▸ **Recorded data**
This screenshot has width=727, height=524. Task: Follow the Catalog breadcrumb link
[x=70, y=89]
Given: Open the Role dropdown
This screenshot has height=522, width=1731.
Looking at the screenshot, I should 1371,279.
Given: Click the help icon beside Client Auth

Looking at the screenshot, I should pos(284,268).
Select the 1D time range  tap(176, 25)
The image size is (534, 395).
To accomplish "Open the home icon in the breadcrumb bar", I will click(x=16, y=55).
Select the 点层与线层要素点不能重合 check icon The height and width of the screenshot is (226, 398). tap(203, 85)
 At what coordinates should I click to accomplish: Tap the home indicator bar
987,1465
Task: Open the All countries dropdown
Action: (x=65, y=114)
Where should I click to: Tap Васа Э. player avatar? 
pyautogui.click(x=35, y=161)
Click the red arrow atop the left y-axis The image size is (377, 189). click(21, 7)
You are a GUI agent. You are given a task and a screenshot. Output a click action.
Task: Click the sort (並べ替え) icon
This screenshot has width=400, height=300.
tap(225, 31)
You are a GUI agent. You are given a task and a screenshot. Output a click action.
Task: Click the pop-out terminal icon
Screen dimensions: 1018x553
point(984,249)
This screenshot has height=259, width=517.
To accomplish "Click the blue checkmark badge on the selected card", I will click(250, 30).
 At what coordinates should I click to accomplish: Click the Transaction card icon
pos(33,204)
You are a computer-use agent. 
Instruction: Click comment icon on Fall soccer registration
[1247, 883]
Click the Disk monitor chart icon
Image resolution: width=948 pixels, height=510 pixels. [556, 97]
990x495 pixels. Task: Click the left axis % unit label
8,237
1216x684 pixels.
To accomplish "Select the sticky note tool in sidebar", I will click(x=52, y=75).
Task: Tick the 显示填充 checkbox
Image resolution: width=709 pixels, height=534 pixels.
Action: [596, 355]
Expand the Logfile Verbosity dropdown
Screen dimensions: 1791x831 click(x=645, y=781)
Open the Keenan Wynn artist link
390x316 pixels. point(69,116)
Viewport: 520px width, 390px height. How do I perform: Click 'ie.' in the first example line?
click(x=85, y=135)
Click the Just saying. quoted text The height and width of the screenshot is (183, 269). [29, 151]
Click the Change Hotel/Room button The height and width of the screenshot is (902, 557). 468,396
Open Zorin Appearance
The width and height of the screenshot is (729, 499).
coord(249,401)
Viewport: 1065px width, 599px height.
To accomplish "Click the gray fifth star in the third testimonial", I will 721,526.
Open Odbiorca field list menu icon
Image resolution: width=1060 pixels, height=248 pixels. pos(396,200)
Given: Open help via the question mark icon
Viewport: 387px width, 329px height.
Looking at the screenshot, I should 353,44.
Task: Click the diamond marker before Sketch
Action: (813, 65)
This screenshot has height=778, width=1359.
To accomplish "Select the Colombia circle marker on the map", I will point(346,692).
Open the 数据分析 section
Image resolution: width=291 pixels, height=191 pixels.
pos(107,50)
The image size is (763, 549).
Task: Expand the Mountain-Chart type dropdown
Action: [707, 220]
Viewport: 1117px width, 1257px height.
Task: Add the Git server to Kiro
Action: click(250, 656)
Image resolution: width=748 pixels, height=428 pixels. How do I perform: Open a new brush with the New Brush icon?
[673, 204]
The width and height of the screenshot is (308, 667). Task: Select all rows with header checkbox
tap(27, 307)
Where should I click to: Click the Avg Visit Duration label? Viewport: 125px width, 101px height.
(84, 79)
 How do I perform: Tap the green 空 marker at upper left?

▸ **Task prompt**
Please copy each record shown above exactly.

▸ **Response area**
This screenshot has width=727, height=524. Task: Follow the Catalog breadcrumb link
[x=70, y=89]
Given: Open the Role dropdown
This screenshot has height=522, width=1731.
Looking at the screenshot, I should 1371,279.
Given: Click the help icon beside Client Auth

Looking at the screenshot, I should pos(284,268).
Select the 1D time range  tap(176, 25)
The image size is (534, 395).
To accomplish "Open the home icon in the breadcrumb bar", I will click(x=16, y=55).
Select the 点层与线层要素点不能重合 check icon The height and width of the screenshot is (226, 398). tap(203, 85)
 At what coordinates should I click to accomplish: Tap the home indicator bar
987,1465
Task: Open the All countries dropdown
Action: (x=65, y=114)
Where should I click to: Tap Васа Э. player avatar? 
pyautogui.click(x=35, y=161)
Click the red arrow atop the left y-axis The image size is (377, 189). click(21, 7)
You are a GUI agent. You are given a task and a screenshot. Output a click action.
Task: Click the sort (並べ替え) icon
This screenshot has width=400, height=300.
tap(225, 31)
You are a GUI agent. You are given a task and a screenshot. Output a click action.
Task: Click the pop-out terminal icon
Screen dimensions: 1018x553
point(984,249)
This screenshot has height=259, width=517.
To accomplish "Click the blue checkmark badge on the selected card", I will click(250, 30).
 At what coordinates should I click to accomplish: Click the Transaction card icon
pos(33,204)
You are a computer-use agent. 
Instruction: Click comment icon on Fall soccer registration
[1247, 883]
Click the Disk monitor chart icon
Image resolution: width=948 pixels, height=510 pixels. [556, 97]
990x495 pixels. Task: Click the left axis % unit label
8,237
1216x684 pixels.
To accomplish "Select the sticky note tool in sidebar", I will click(x=52, y=75).
Task: Tick the 显示填充 checkbox
Image resolution: width=709 pixels, height=534 pixels.
Action: [596, 355]
Expand the Logfile Verbosity dropdown
Screen dimensions: 1791x831 click(x=645, y=781)
Open the Keenan Wynn artist link
390x316 pixels. point(69,116)
Viewport: 520px width, 390px height. How do I perform: Click 'ie.' in the first example line?
click(x=85, y=135)
Click the Just saying. quoted text The height and width of the screenshot is (183, 269). [29, 151]
Click the Change Hotel/Room button The height and width of the screenshot is (902, 557). 468,396
Open Zorin Appearance
The width and height of the screenshot is (729, 499).
coord(249,401)
Viewport: 1065px width, 599px height.
To accomplish "Click the gray fifth star in the third testimonial", I will 721,526.
Open Odbiorca field list menu icon
Image resolution: width=1060 pixels, height=248 pixels. pos(396,200)
Given: Open help via the question mark icon
Viewport: 387px width, 329px height.
Looking at the screenshot, I should 353,44.
Task: Click the diamond marker before Sketch
Action: (813, 65)
This screenshot has height=778, width=1359.
To accomplish "Select the Colombia circle marker on the map", I will point(346,692).
Open the 数据分析 section
Image resolution: width=291 pixels, height=191 pixels.
pos(107,50)
The image size is (763, 549).
Task: Expand the Mountain-Chart type dropdown
Action: [707, 220]
Viewport: 1117px width, 1257px height.
Task: Add the Git server to Kiro
Action: click(250, 656)
Image resolution: width=748 pixels, height=428 pixels. How do I perform: Open a new brush with the New Brush icon?
[673, 204]
The width and height of the screenshot is (308, 667). Task: Select all rows with header checkbox
tap(27, 307)
Where should I click to: Click the Avg Visit Duration label? Viewport: 125px width, 101px height.
(84, 79)
 How do I perform: Tap the green 空 marker at upper left?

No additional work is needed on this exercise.